Krinsky told the Forward that he has refused to return the money without communication from the Lauder Foundation, and exchanges with JDC officials over the issue have continued into this year.
“They have been using it to besmirch us,” Krinsky said. “This is another devious tactic.”
The CEO of the Lauder Foundation in Hungary, George Ban, said that there had been a $7,000 grant at that time but it had been intended for help in transporting children to a camp in Hungary that is run jointly by the Lauder Foundation and JDC. Ban did not know whether there had been any problems with the money, but he said if there were, Spokoiny, as JDC’s point man in the Baltic states, would have been responsible for dealing with the issue.
JDC funds Jewish communities, including Chabad groups, throughout Eastern Europe, and the organization shows no signs of taking the conflict with Krinsky outside of Lithuania.
“JDC and Chabad work in closer cooperation in many countries in the world, promoting the mutual goals of Jewish renewal,” said Amir Shaviv, JDC’s assistant executive vice president. “None of these places suffer from the friction that characterizes Vilnius.”
The Chabad community in Vilnius, however, is attempting to widen the dispute, with appeals to Jews throughout the world and to the global network of Chabad-Lubavitch communities that controls more than $1 billion.
Advertisements on Jewish Web sites have featured a video of Krinsky being forcibly removed from the Vilnius synagogue. Viewers are directed to the Web site, www.jewishlithuania.com, where they are asked to exert “public grass-roots pressure” on JDC and other American Jewish organizations.
“Ask them why the money raised in their community is being used to fund this travesty of justice,” says a letter signed by Krinsky on the Web site. “I am sure they are not aware of what JDC is doing with the funds raised in their communities.”
Krinsky argues that JDC had been funding the Jewish community in Lithuania for too long before the recent accusations of financial irregularities. Krinsky is the nephew of one of the top officials at Chabad’s world headquarters in New York, Rabbi Yehuda Krinsky.
A spokesman for the international body said the activism on this issue is all driven locally and not coordinated from international headquarters, but some Chabad rabbis abroad have begun to get involved in pushing the case against JDC.
The conflict stems from a dispute that is very local in its origin. Krinsky has been fighting for control over Lithuania’s synagogue since the Jewish Community of Lithuania elected and brought in a new rabbi, Chaim Burstein, at the beginning of this year. Krinsky has been active in Lithuanian Jewish life for 10 years, and he argues that Burstein was brought in only after it became clear there would be restitution funds to be claimed. Burstein and others say Chabad is a foreign implant in Lithuania, a historic stronghold of anti-Hasidic sentiment.

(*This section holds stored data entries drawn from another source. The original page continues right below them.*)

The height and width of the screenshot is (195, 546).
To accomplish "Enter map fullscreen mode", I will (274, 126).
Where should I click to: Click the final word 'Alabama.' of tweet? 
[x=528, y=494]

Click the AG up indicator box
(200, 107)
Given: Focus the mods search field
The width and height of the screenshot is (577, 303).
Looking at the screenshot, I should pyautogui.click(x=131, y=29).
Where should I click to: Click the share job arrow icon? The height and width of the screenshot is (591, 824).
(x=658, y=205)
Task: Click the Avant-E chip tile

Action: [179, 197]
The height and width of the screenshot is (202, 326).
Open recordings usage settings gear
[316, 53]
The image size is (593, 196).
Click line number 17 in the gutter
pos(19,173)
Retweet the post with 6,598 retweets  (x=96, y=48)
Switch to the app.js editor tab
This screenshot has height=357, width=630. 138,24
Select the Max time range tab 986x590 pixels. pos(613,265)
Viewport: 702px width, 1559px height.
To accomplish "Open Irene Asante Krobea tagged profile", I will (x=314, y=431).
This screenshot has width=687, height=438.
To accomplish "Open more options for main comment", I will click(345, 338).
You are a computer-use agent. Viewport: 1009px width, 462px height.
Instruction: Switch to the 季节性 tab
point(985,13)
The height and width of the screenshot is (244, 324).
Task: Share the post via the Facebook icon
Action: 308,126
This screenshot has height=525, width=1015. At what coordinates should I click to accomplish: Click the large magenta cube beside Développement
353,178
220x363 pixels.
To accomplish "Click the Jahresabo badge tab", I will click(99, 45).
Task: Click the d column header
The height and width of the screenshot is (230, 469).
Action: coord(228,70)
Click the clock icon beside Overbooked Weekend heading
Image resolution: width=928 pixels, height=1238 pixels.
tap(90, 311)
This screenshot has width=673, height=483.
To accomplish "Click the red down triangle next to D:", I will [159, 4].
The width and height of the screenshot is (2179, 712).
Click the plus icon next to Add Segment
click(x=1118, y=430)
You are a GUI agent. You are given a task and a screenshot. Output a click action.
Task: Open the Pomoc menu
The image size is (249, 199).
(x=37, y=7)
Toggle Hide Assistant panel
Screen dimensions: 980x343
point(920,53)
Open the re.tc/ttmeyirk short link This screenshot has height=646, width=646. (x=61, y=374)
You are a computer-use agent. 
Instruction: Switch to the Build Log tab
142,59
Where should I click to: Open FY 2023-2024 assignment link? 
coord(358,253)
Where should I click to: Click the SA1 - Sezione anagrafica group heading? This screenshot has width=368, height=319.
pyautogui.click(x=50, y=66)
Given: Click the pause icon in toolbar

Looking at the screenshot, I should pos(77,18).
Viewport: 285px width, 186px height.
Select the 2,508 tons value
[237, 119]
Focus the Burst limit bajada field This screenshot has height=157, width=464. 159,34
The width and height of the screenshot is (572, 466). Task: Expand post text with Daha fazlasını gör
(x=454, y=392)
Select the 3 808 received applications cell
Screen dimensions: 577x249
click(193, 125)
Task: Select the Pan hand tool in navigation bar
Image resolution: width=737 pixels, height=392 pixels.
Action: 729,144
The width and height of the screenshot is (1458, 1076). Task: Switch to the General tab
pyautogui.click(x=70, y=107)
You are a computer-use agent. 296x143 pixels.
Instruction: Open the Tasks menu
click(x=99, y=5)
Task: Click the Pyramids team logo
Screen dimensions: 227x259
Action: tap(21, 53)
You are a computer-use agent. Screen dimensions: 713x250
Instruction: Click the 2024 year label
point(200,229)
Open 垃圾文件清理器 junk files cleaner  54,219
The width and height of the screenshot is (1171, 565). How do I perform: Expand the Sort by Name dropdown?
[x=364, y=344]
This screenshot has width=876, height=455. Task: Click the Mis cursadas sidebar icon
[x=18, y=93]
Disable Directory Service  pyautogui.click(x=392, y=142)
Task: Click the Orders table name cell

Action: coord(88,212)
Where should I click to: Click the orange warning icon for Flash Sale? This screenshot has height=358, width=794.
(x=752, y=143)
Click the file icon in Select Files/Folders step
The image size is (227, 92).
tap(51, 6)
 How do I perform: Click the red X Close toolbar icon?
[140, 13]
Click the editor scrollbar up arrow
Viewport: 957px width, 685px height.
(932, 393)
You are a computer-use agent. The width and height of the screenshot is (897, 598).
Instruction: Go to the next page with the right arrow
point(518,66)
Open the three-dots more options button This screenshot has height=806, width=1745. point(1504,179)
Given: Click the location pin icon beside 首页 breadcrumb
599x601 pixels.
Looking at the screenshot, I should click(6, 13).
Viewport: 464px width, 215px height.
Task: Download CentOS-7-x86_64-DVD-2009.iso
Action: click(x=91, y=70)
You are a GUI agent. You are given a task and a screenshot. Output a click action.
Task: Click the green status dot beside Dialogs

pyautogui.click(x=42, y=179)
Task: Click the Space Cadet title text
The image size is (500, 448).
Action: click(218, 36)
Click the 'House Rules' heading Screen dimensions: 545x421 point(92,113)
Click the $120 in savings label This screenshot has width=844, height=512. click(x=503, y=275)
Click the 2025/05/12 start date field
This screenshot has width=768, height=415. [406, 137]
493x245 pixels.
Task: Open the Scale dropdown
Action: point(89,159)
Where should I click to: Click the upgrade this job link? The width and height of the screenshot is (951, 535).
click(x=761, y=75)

Physical fights broke out in the synagogue in May, and so Burstein’s group has kept it locked since. In late July, people affiliated with Chabad pushed their way past guards into the courtyard of the synagogue and began a round-the-clock vigil, which continues to this day. On Rosh Hashanah, Krinsky led services outside in the cold.
The video of Krinsky being dragged and pushed out of the synagogue by four security guards was taken August 25 during one of the few occasions when the synagogue was opened — for a concert.
The Jewish Community of Lithuania argues that Krinsky was removed only after he refused to leave. It has released its own video of its rabbi, Burstein, being harassed outside the synagogue, allegedly by Chabad supporters.